Activity of polymerase proteins of vaccine and wild-type measles virus strains in a minigenome replication assay

Abstract

The relative activities of five measles virus (MV) polymerase (L) proteins were compared in an intracellular, plasmid-based replication assay. When coexpressed with N and P proteins from an attenuated strain, L proteins from two attenuated viruses directed the production of up to eight times more reporter protein from an MV minigenome than the three wild-type L proteins. Northern blot analysis demonstrated that the differences in reporter protein production correlated with mRNA transcription levels. Increased activity of polymerases from attenuated viruses equally affected mRNA transcription and minigenome replication. The higher level of transcription may be a consequence of increased template availability or may be an independent effect of the elevated activity of the attenuated polymerases. Coexpression of wild-type L proteins with homologous N and P proteins did not affect the activity of the wild-type polymerases, indicating that the differential activity was a function of the L proteins alone.

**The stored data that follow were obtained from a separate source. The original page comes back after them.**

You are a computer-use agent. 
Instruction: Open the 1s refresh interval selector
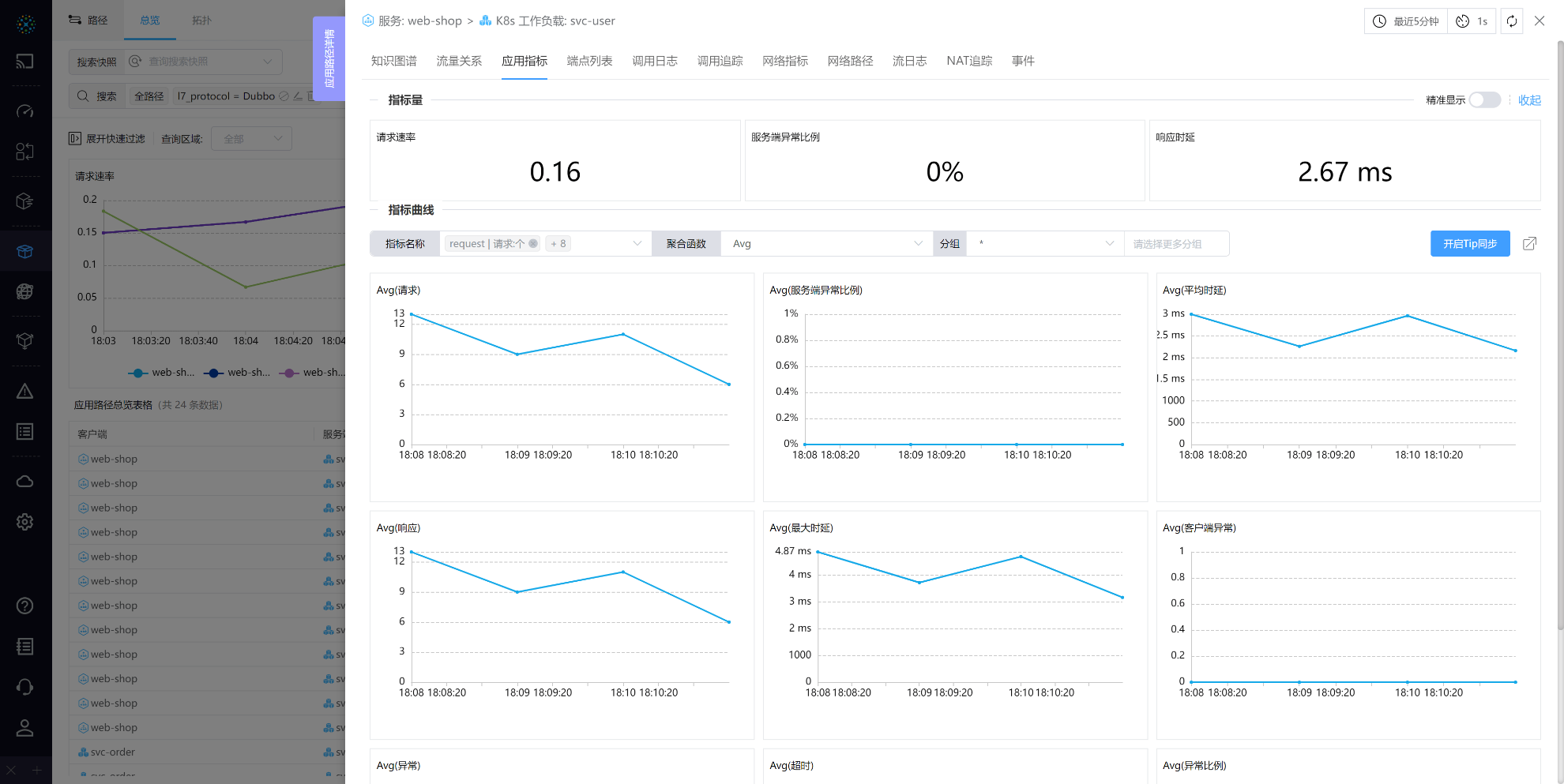[x=1473, y=21]
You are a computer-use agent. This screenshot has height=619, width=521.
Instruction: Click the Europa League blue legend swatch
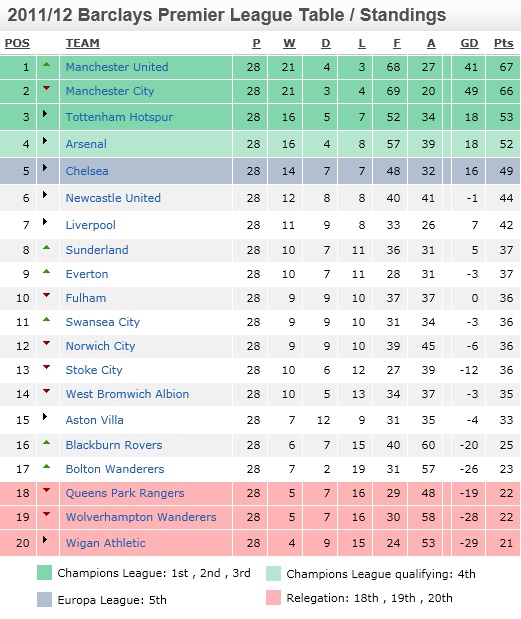click(45, 600)
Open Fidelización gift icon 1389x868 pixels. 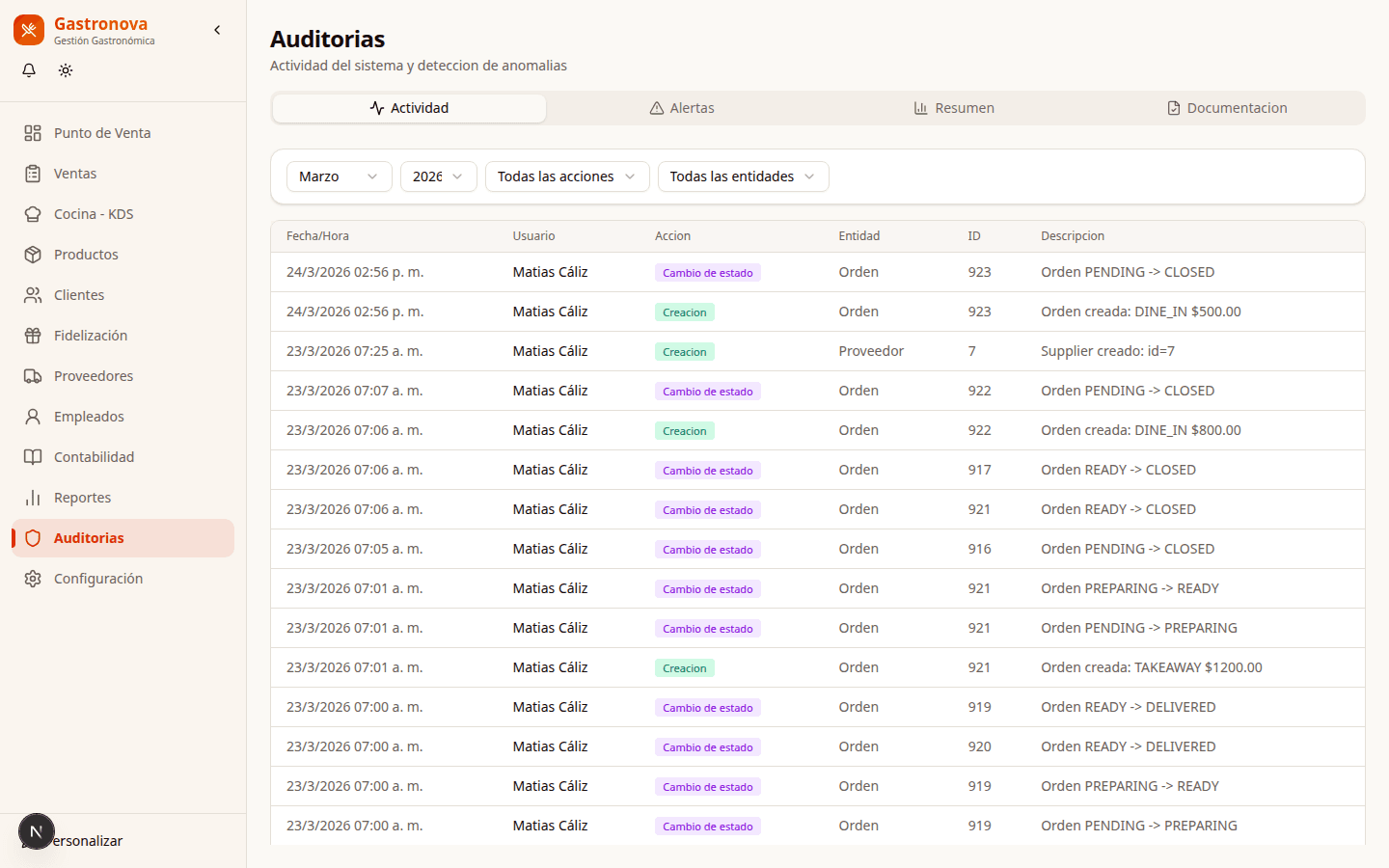33,336
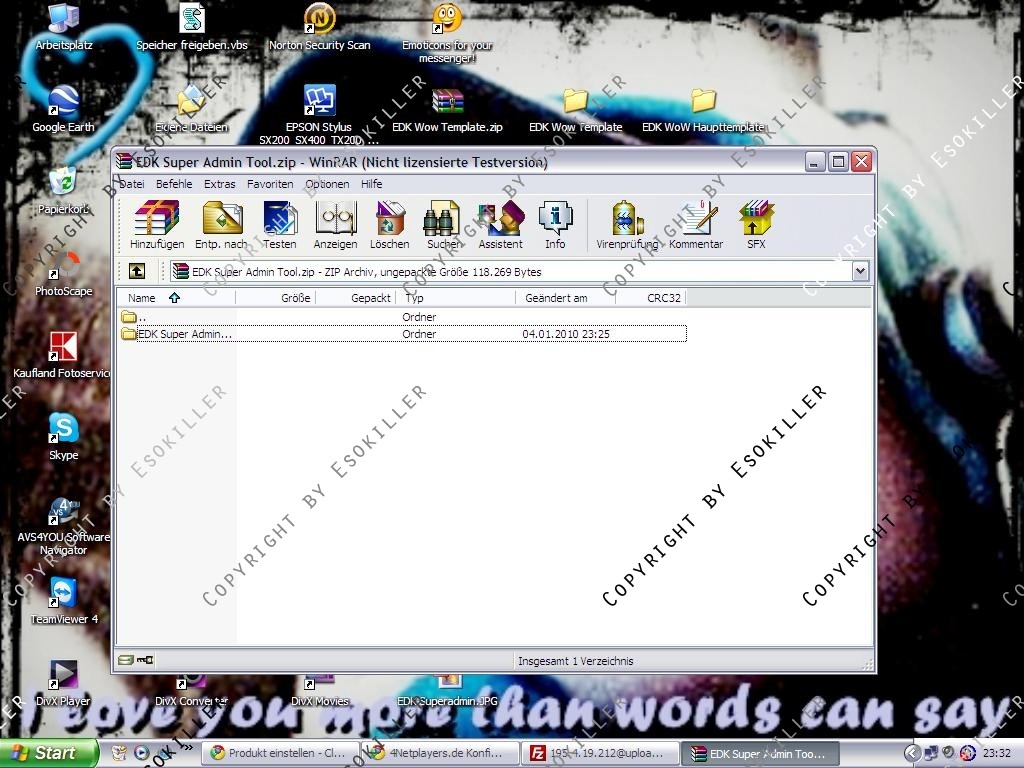Show archive Info
Viewport: 1024px width, 768px height.
555,224
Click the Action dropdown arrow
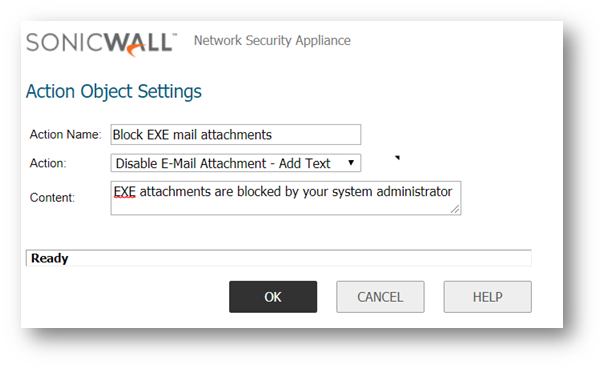This screenshot has height=370, width=605. click(351, 163)
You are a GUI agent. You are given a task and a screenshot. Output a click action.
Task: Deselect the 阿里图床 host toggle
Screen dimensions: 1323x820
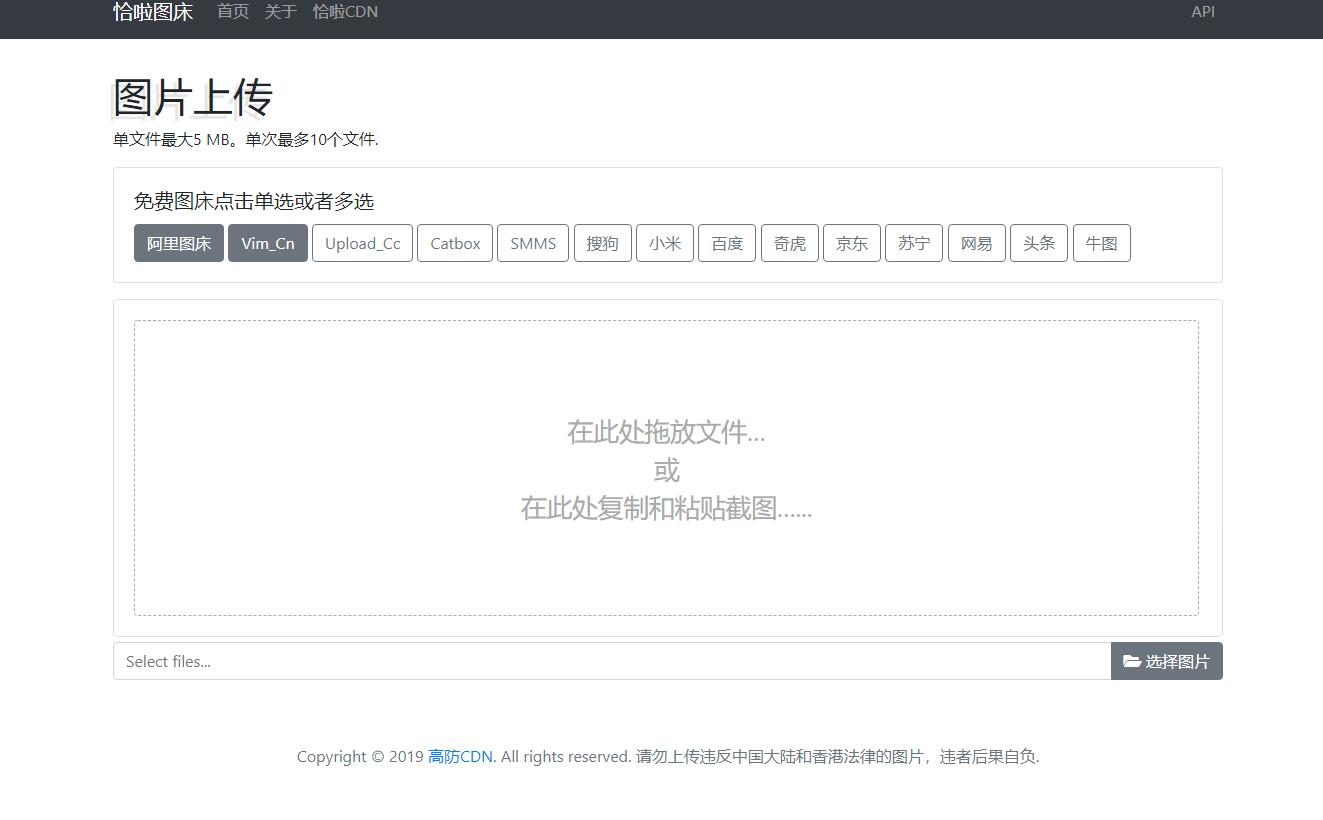179,243
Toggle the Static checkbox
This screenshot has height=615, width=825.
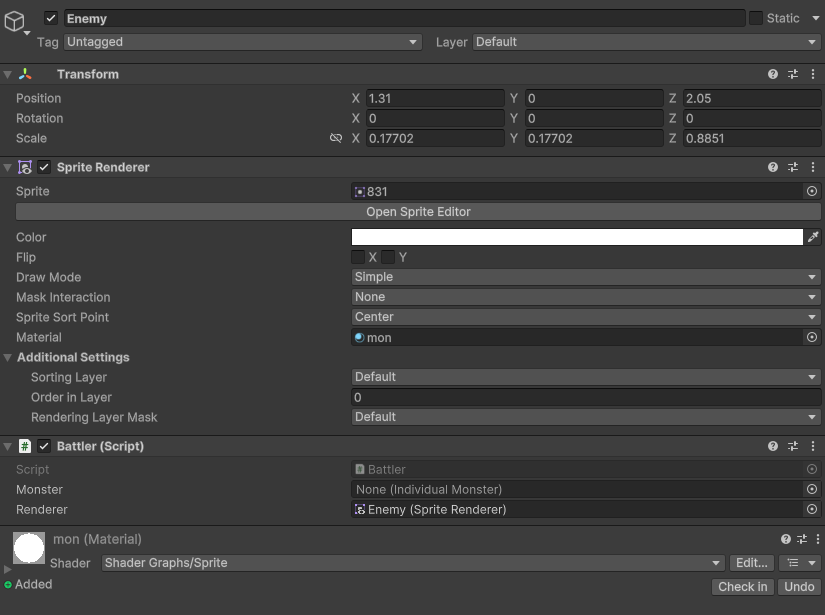coord(756,18)
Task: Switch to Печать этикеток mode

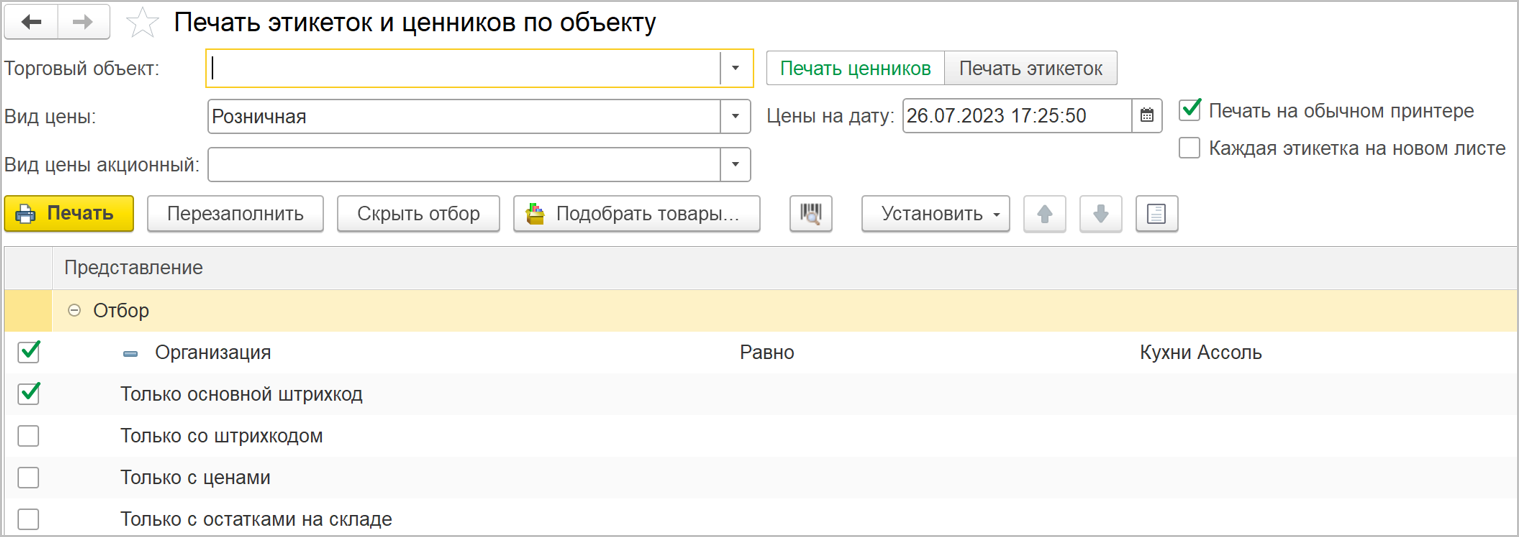Action: 1030,69
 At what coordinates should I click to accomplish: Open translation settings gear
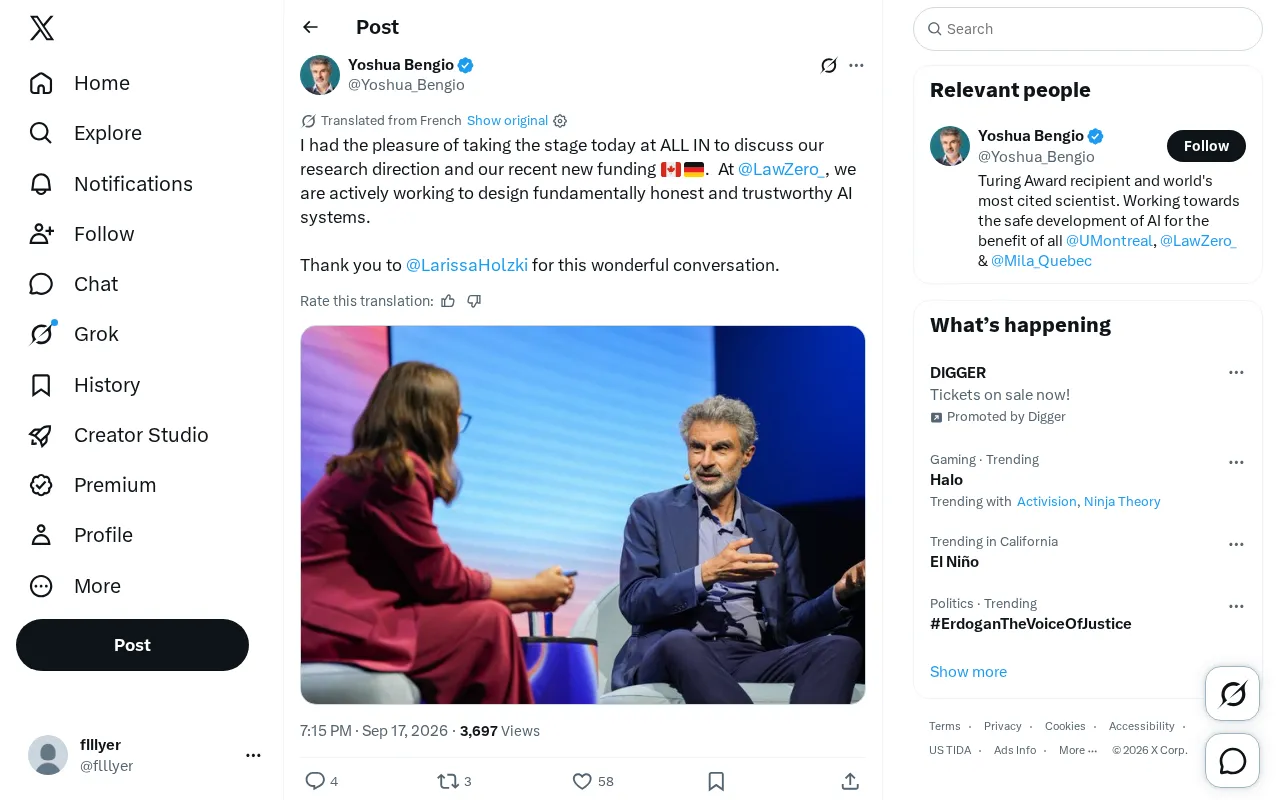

Use of a minigenome that incorporated two nucleotide changes found in the genomic leader of the three wild-type viruses did not raise the activity of the wild-type L proteins. These data demonstrate that increased polymerase activity differentiates attenuated from wild-type viruses and suggest that functions involved in RNA synthesis contribute to the attenuated phenotype of MV vaccine strains.

FIG. 1.

Expression of CAT reporter protein by MV L proteins in a plasmid-based minireplicon assay. MVAT7-infected CV-1 cells were transfected with pTM1-EdmBil N, pTM1-EdmBil P, pMV107(−)CAT, and the indicated L plasmids (A); pTM1-EdmBil N, pMV107(−)CAT, the indicated L plasmids, and either pTM1-EdmBil P or the homologous P plasmid (B); pMV107(−)CAT, the indicated L plasmids with the homologous P plasmids, and either pTM1-EdmBil N or the homologous N plasmid (C); pTM1-EdmBil N, pTM1-EdmBil P, the indicated L plasmids, and either puc26A42G or puc26U42U (D). For the negative controls, one of the four plasmids was replaced with pTM1 as follows: the L plasmid in panel A, the P plasmid in panel B, the N plasmid in panel C, and the minigenome plasmid in panel D. Omission of any one of the four plasmids reduced the background to the same low level. CAT concentrations in cytoplasmic extracts were measured 42 to 48 h after transfection. Each panel shows the results of one experiment that is representative of three. In all of the experiments, the differences between the activities of the L proteins of attenuated strains and those of wild-type viruses were statistically significant, with a P value of <0.0001.

FIG. 2.

Levels of transcription and replication by MV L proteins in the plasmid-based minireplicon assay. MVAT7-infected CV-1 cells were transfected with pTM1-EdmBil N, pTM1-EdmBil P, pMV107(−)CAT and the indicated L plasmids. Micrococcal nuclease-resistant genomic RNA was hybridized with a positive-sense probe (A). Poly(A)⁺-selected mRNA was hybridized with a negative-sense probe (B). For the negative controls, the L plasmid was replaced with pTM1. Each panel shows one of three representative experiments. Molecular mass markers are shown on the right; the positions of genomic RNA and mRNA are indicated on the left. For both panels, RNA was separated by electrophoresis in formaldehyde-agarose gels, transferred to nylon membranes, and hybridized with cat gene-specific, DIG-labeled riboprobes. For visualization by autoradiography, duplicate samples are shown and RNA extracted from one-fifth of a 35-mm-diameter dish was loaded onto the gel. For quantitation of band intensity, the amounts of RNA loaded were adjusted for expected signal strength to prevent saturation of the stronger signals. The signal produced by the CAM-70 L protein was defined as 100%, and the quantitative data are derived from quadruplicate samples. The asterisk denotes a background band that appeared primarily in lanes with strong signals, possibly as a result of incomplete denaturation of the sample. sd, standard deviation; nt, nucleotides.

FIG. 3.

Expression of MV N and P proteins. MVAT7-infected CV-1 cells were transfected with the indicated plasmids. ³⁵S-labeled proteins were immunoprecipitated with N- or P-specific rabbit antisera and separated by SDS-12% polyacrylamide gel electrophoresis. Molecular mass markers are shown on the right; the positions of the N and P proteins are indicated on the left. Vector: cells transfected with pTM1 as a control. (A) Expression of N proteins; B, expression of P proteins. (B) A protein of approximately 90 kDa was precipitated nonspecifically in every lane.